=== Pekerjaan yang Diminta ===
Salin ulang tanpa perubahan bagian materi di bawah yang dibuka dengan baris berisi "Open the Terms of Service link" dan ditutup dengan baris berisi "pos(259,77)", kedua baris itu termasuk. Tolong jangan sertakan gambar dalam jawaban.

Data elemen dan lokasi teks
- - -

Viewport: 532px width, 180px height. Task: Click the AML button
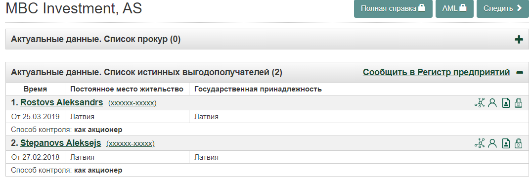454,8
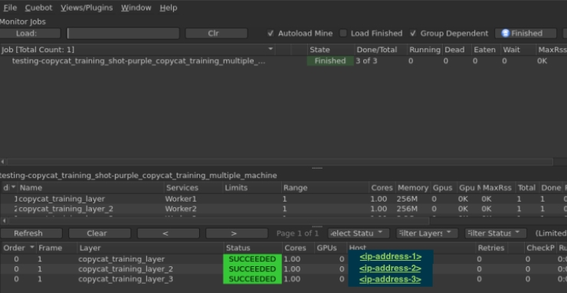Open the Views/Plugins menu
Image resolution: width=567 pixels, height=293 pixels.
pos(87,8)
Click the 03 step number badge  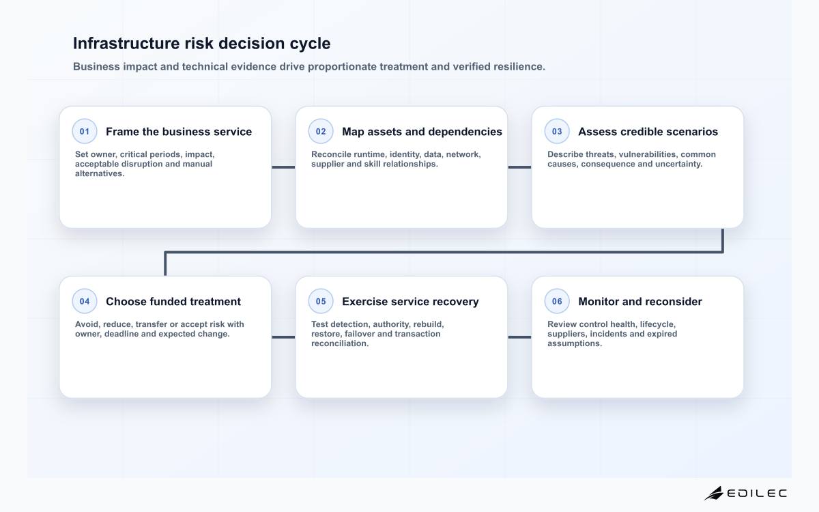557,131
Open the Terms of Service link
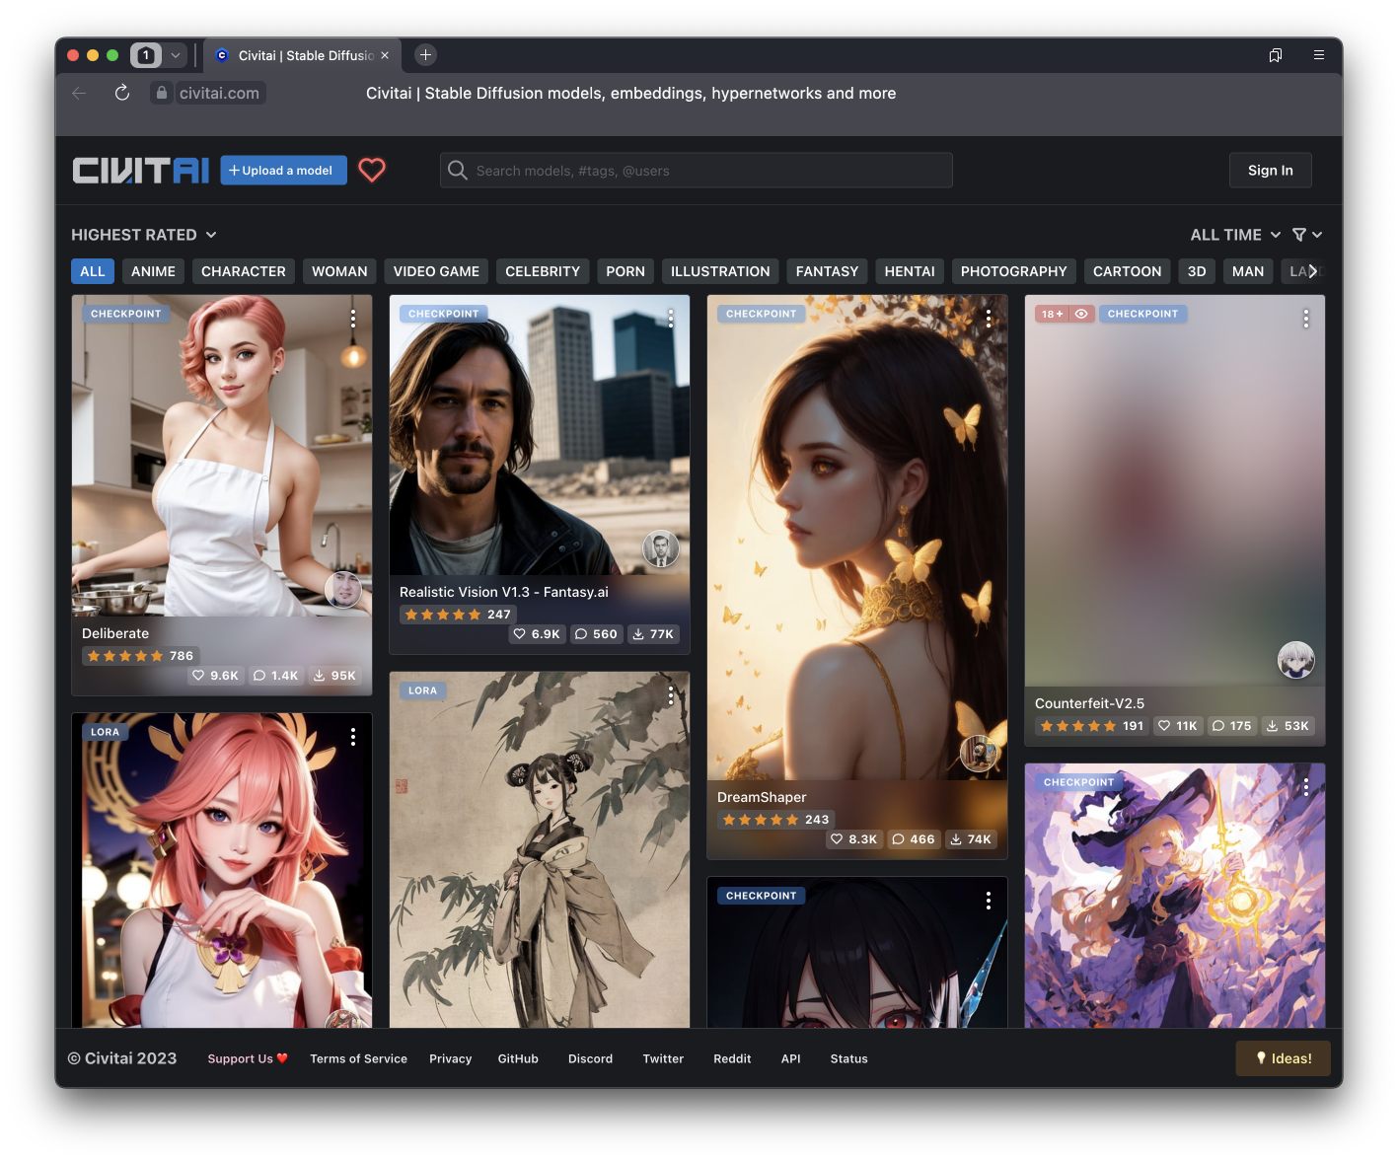This screenshot has width=1398, height=1161. pyautogui.click(x=358, y=1058)
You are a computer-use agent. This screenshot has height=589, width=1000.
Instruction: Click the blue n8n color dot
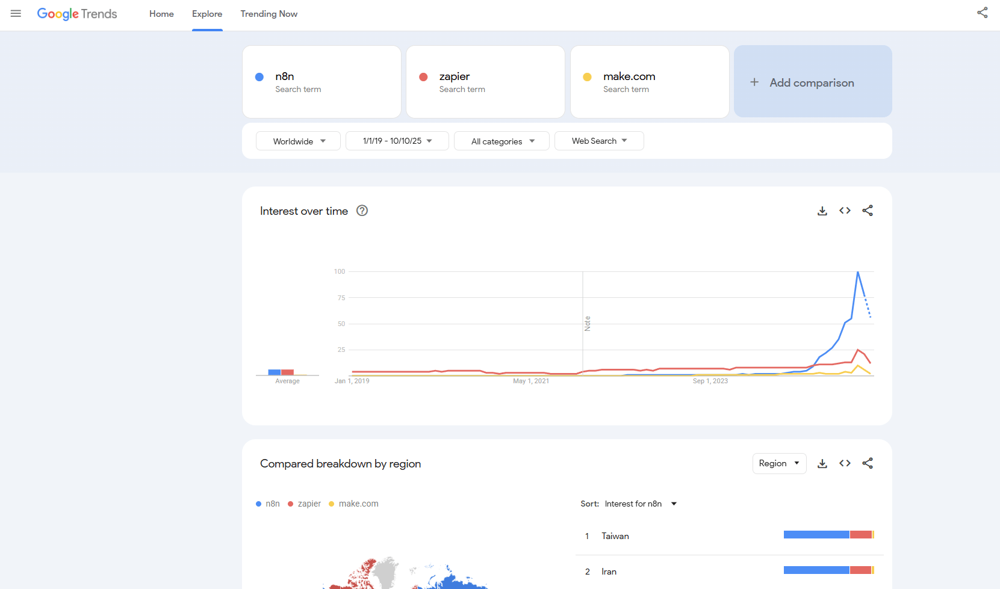pos(259,77)
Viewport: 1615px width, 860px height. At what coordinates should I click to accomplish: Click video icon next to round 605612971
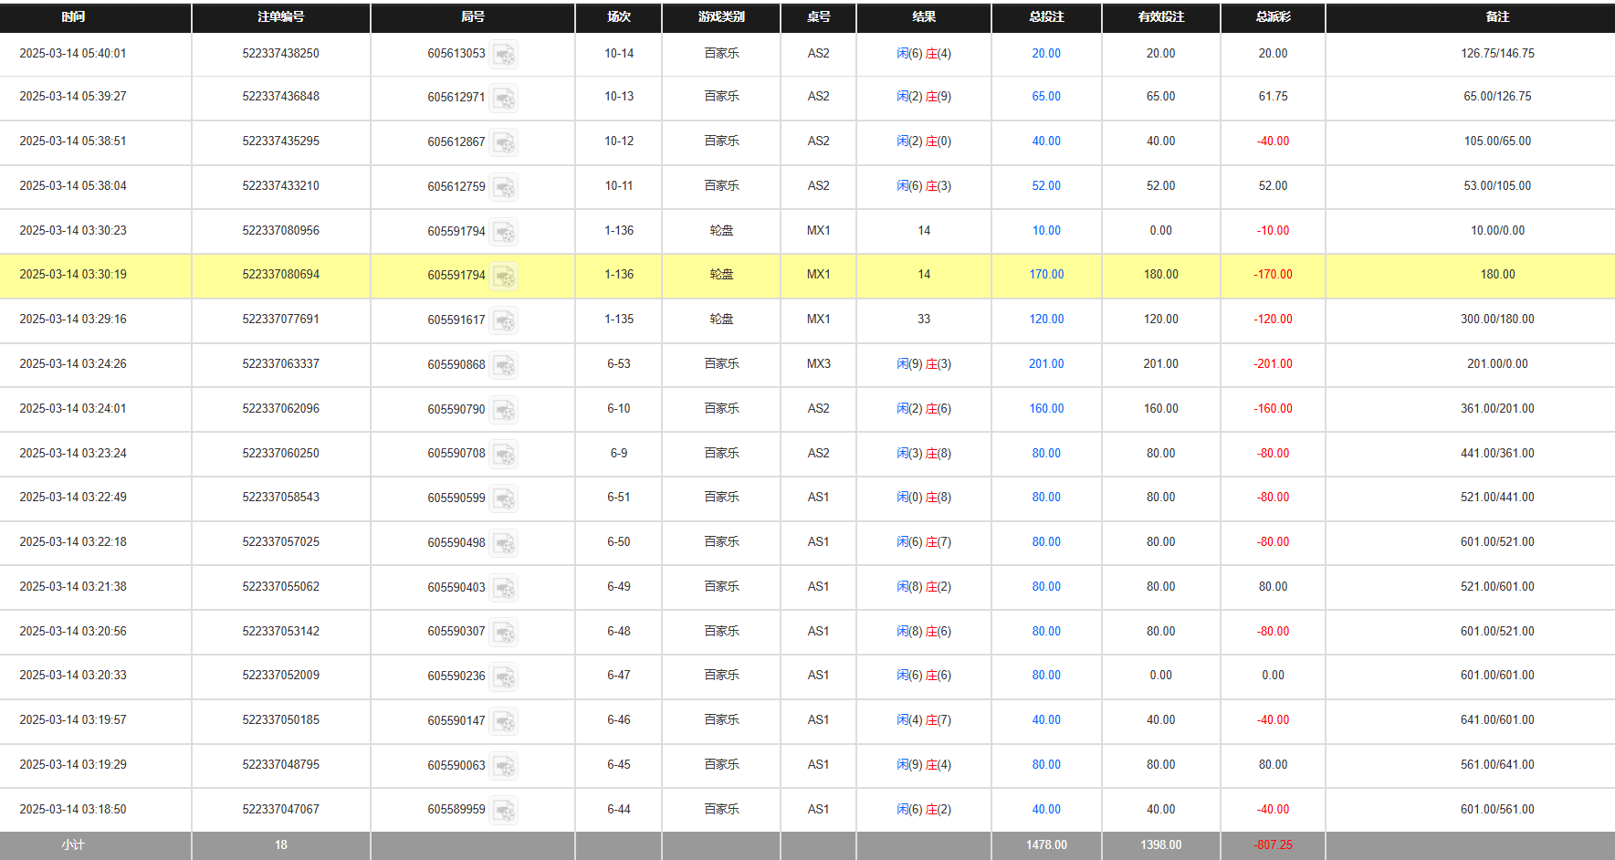point(504,98)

- - -

=== Jawaban Tugas Ini ===
Open the Terms of Service link
This screenshot has width=1398, height=1161. pyautogui.click(x=358, y=1058)
You are a computer-use agent. This screenshot has height=589, width=1000.
Instruction: Click the blue n8n color dot
pos(259,77)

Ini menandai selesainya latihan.